_PROBLEM DETAILS_. Restate word for word the lines of the material below, from the line with "The height and width of the screenshot is (836, 1045)." to the line with "Task: Expand the sidebar", both lines included, and no others.

_EXERCISE INPUTS_.
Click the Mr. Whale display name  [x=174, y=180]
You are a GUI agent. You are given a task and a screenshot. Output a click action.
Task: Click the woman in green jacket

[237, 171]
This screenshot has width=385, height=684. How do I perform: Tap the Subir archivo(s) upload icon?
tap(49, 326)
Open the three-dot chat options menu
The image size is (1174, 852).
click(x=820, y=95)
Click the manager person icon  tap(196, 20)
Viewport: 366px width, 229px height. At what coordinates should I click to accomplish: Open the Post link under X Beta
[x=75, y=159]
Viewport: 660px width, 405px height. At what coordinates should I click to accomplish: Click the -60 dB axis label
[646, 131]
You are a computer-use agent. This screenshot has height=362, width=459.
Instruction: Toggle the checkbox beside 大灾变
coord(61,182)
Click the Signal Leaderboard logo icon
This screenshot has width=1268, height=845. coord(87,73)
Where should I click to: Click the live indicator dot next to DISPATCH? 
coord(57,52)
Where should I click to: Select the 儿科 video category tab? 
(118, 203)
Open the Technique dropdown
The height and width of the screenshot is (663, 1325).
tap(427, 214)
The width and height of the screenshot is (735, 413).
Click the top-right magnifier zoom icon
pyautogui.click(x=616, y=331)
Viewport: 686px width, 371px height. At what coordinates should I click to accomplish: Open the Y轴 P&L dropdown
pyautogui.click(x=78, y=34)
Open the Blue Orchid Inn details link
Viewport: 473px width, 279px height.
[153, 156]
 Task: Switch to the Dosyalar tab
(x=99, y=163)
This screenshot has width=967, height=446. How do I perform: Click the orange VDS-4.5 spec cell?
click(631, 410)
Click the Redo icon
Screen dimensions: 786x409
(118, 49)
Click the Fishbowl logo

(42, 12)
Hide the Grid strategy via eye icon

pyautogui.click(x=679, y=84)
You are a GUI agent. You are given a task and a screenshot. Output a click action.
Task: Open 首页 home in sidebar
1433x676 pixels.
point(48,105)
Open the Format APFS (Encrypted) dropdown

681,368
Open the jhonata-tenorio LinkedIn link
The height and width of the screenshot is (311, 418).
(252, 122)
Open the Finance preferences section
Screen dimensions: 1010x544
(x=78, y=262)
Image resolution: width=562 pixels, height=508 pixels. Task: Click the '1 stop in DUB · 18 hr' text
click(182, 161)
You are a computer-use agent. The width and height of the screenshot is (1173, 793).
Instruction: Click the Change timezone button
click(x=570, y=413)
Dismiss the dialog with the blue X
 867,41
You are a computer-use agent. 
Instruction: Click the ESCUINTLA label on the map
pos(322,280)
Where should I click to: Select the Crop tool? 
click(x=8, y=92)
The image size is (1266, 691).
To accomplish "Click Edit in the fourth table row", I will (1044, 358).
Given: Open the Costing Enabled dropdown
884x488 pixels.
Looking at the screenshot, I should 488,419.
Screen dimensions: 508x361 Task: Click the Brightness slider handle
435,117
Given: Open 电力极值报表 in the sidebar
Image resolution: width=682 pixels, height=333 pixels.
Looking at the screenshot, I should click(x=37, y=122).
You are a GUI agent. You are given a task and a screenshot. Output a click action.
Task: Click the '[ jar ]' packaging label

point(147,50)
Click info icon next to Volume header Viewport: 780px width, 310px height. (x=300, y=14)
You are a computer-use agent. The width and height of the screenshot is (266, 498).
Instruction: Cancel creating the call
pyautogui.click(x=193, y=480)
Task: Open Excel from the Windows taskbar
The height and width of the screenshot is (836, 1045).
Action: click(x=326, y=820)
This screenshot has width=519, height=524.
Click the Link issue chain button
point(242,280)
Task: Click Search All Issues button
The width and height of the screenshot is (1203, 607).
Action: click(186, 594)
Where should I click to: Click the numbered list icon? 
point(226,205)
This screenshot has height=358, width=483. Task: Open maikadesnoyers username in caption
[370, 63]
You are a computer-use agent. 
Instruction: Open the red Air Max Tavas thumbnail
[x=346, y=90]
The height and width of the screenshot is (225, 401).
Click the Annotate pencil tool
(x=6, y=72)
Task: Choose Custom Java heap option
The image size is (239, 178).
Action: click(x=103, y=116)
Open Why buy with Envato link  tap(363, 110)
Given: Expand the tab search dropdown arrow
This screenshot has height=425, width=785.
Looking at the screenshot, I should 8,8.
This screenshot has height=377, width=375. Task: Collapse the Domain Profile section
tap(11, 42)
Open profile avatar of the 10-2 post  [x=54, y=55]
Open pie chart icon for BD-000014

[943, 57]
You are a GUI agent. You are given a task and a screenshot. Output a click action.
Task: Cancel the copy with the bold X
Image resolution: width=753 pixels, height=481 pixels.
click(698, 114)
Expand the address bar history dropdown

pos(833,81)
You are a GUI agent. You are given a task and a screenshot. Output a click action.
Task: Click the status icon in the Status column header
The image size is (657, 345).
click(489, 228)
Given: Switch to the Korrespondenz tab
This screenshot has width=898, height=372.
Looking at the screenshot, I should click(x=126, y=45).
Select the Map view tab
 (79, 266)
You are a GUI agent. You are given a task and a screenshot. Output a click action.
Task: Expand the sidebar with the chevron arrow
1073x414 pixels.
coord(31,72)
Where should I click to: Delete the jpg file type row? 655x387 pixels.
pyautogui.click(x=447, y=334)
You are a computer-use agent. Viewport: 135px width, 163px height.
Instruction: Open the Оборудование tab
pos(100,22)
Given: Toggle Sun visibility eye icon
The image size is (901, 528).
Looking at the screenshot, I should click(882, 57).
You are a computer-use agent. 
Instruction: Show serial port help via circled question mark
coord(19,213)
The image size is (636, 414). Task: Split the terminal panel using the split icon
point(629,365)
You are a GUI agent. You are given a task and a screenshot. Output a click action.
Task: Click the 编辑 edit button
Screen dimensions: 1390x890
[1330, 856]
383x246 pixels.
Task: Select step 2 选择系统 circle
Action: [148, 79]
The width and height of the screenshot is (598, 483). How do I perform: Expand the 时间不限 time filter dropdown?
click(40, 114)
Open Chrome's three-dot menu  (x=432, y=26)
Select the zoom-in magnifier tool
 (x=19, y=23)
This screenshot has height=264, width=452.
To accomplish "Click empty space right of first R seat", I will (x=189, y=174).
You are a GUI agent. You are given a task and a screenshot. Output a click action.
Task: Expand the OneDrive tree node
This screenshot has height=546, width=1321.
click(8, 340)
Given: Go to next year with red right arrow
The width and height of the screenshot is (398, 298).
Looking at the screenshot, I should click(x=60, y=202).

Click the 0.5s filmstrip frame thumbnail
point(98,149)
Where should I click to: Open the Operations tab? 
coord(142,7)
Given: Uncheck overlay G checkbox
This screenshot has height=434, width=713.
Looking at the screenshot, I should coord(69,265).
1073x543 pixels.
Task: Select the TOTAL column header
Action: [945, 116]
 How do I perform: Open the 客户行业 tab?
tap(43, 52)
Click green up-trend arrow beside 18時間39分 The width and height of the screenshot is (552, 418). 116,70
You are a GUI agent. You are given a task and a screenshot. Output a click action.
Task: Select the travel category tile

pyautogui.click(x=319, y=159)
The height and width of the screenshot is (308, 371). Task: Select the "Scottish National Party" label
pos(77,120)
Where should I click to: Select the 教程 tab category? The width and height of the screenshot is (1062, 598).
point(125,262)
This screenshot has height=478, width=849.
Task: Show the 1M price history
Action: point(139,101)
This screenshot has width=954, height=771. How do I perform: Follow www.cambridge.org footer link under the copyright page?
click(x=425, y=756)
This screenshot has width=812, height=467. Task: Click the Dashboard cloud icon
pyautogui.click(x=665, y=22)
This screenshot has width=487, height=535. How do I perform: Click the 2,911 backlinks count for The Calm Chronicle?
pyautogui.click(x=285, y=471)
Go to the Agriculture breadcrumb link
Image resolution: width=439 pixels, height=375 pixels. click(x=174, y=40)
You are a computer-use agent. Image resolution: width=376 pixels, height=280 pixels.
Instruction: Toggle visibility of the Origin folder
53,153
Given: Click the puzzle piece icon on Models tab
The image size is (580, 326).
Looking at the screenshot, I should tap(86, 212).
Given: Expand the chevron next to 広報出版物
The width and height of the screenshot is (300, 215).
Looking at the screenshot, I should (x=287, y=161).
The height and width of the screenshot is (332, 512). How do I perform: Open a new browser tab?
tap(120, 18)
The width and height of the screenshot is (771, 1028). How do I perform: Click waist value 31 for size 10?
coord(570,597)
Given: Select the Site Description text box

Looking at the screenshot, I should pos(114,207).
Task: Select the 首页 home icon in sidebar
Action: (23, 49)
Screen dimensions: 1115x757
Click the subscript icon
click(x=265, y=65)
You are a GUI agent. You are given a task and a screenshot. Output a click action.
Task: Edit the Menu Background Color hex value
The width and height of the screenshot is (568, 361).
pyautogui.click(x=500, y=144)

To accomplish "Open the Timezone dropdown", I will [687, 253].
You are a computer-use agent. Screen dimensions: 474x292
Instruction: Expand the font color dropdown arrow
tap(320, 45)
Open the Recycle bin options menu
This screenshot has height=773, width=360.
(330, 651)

_ANSWER SECTION_.
The height and width of the screenshot is (836, 1045).
Action: click(x=326, y=820)
This screenshot has width=519, height=524.
Click the Link issue chain button
point(242,280)
Task: Click Search All Issues button
The width and height of the screenshot is (1203, 607).
Action: click(186, 594)
Where should I click to: Click the numbered list icon? 
point(226,205)
This screenshot has height=358, width=483. Task: Open maikadesnoyers username in caption
[370, 63]
You are a computer-use agent. 
Instruction: Open the red Air Max Tavas thumbnail
[x=346, y=90]
The height and width of the screenshot is (225, 401).
Click the Annotate pencil tool
(x=6, y=72)
Task: Choose Custom Java heap option
The image size is (239, 178).
Action: click(x=103, y=116)
Open Why buy with Envato link  tap(363, 110)
Given: Expand the tab search dropdown arrow
This screenshot has height=425, width=785.
Looking at the screenshot, I should 8,8.
This screenshot has height=377, width=375. Task: Collapse the Domain Profile section
tap(11, 42)
Open profile avatar of the 10-2 post  [x=54, y=55]
Open pie chart icon for BD-000014

[943, 57]
You are a GUI agent. You are given a task and a screenshot. Output a click action.
Task: Cancel the copy with the bold X
Image resolution: width=753 pixels, height=481 pixels.
click(698, 114)
Expand the address bar history dropdown

pos(833,81)
You are a GUI agent. You are given a task and a screenshot. Output a click action.
Task: Click the status icon in the Status column header
The image size is (657, 345).
click(489, 228)
Given: Switch to the Korrespondenz tab
This screenshot has width=898, height=372.
Looking at the screenshot, I should click(x=126, y=45).
Select the Map view tab
 (79, 266)
You are a GUI agent. You are given a task and a screenshot. Output a click action.
Task: Expand the sidebar with the chevron arrow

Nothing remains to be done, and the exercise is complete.